The question is, how is this possible? It’s possible by switching over your bodies preferred fuel source from glucose to ketones and fatty acids. This only happens when we abstain from carbohydrates for a period of time and feed our bodies an alternate fuel source (fat.) This is called “Fat adaption.” Your body begins to prefer fat as a fuel source so when it needs energy it gets it from fat (dietary and body fat.) This process is actually more about elimination than it is addition, meaning the elimination of carbs is MORE important than the addition of fat. Eating more fat will help with energy levels and overall feel better and will help to speed up the actual fat adaptation process. This process usually takes anywhere from 2-6 weeks.

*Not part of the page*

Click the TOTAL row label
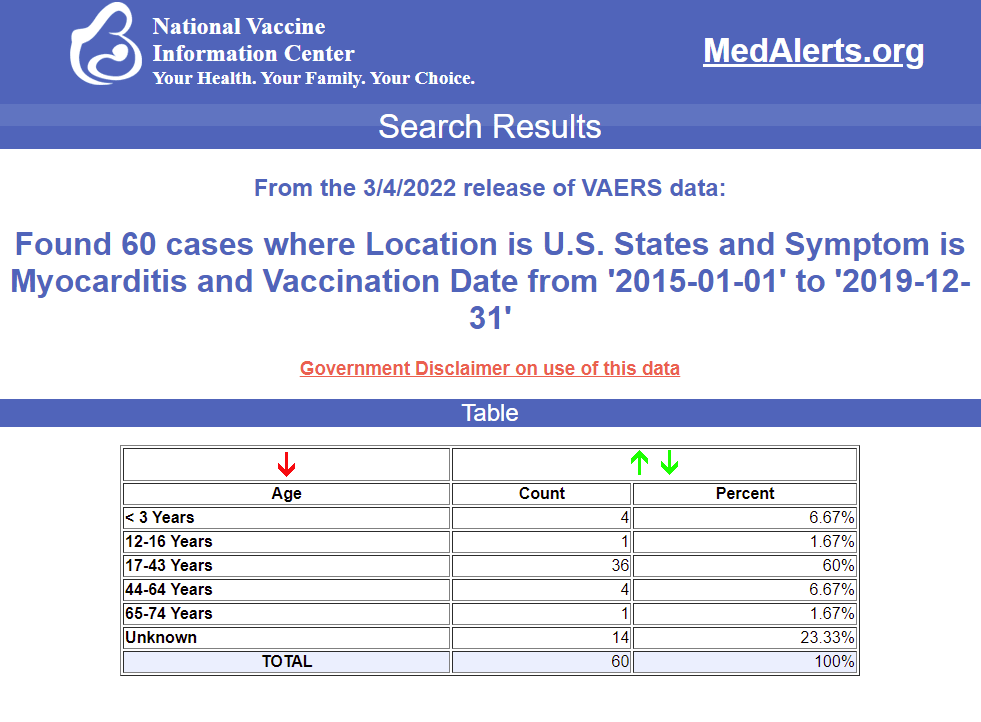This screenshot has height=722, width=981. tap(287, 661)
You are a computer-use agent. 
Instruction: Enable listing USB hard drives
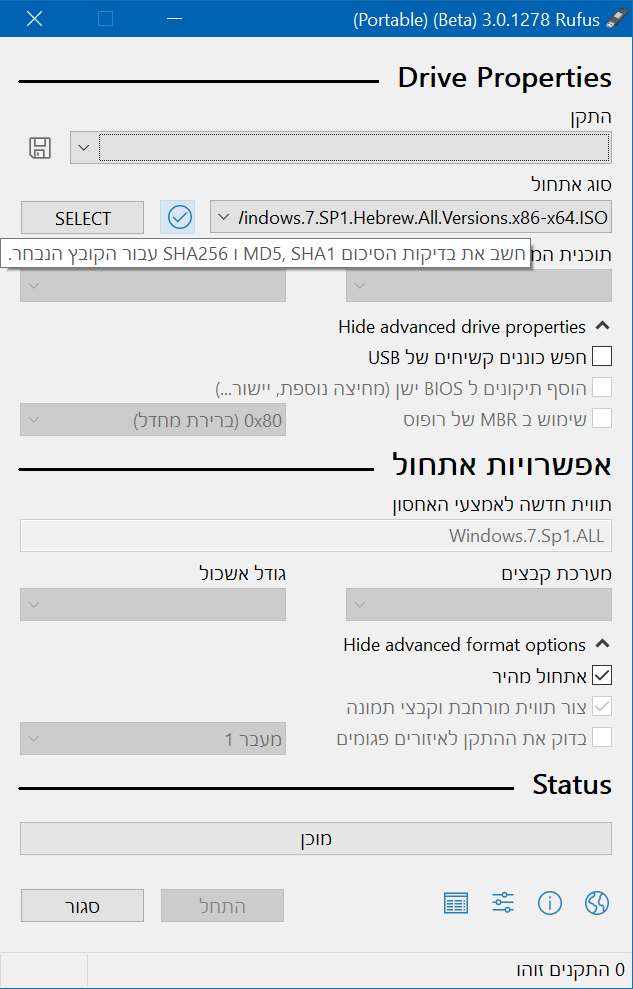[601, 355]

A certain macronutrient range has been found to speed up the process if maintained daily for most people. Everyone is different but the basics are this…
75% calories from Fat
20% from protein
5% from Carbs or less.
This macronutrient profile is much more sustainable than the classical ketogenic diet while providing the same benefits for non-medical reasons. In fact it prevents side effects from a low protein diet which occur on the CKD.

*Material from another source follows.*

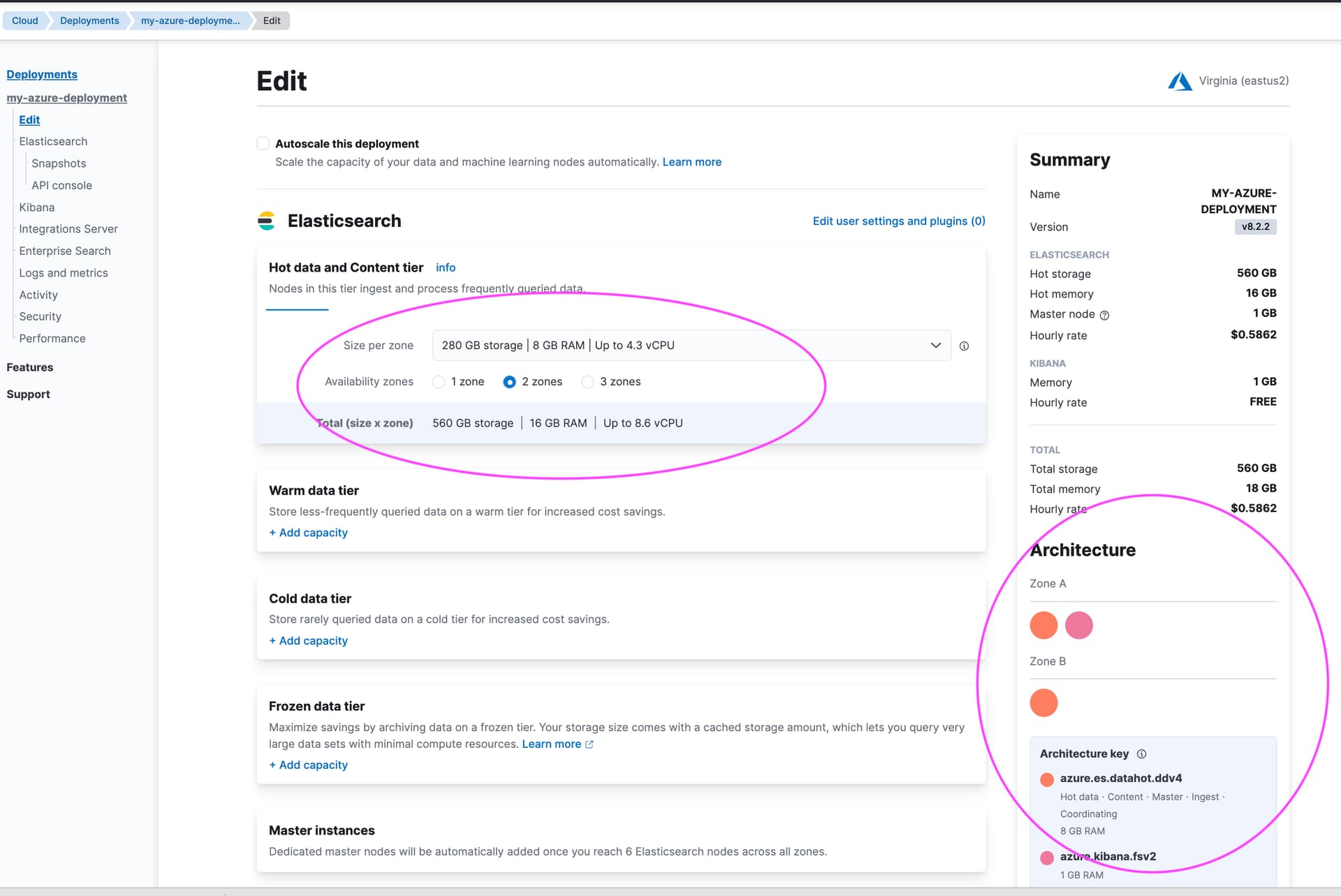
Task: Click the Kibana sidebar icon
Action: (x=36, y=207)
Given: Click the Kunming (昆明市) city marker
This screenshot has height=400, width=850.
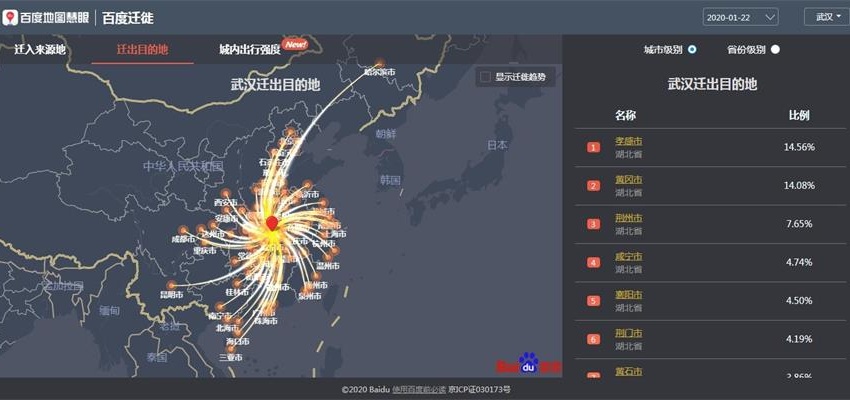Looking at the screenshot, I should (172, 287).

Lets look at an example of what a day of eating looks like with this macronutrient profile. Note, this is not taking to account intermittent fasting or special diets like vegetarian or carnivore, just a diet that includes a bit from each area that I see most commonly eaten.
For breakfast we have two eggs, 3 pieces of bacon and coffee with MCT oil and heavy cream. This is almost zero carb. The only tiny amount of carbs are from eggs! Also high fat with the MCT oil and heavy cream. Some nice fat and protein added with eggs and bacon.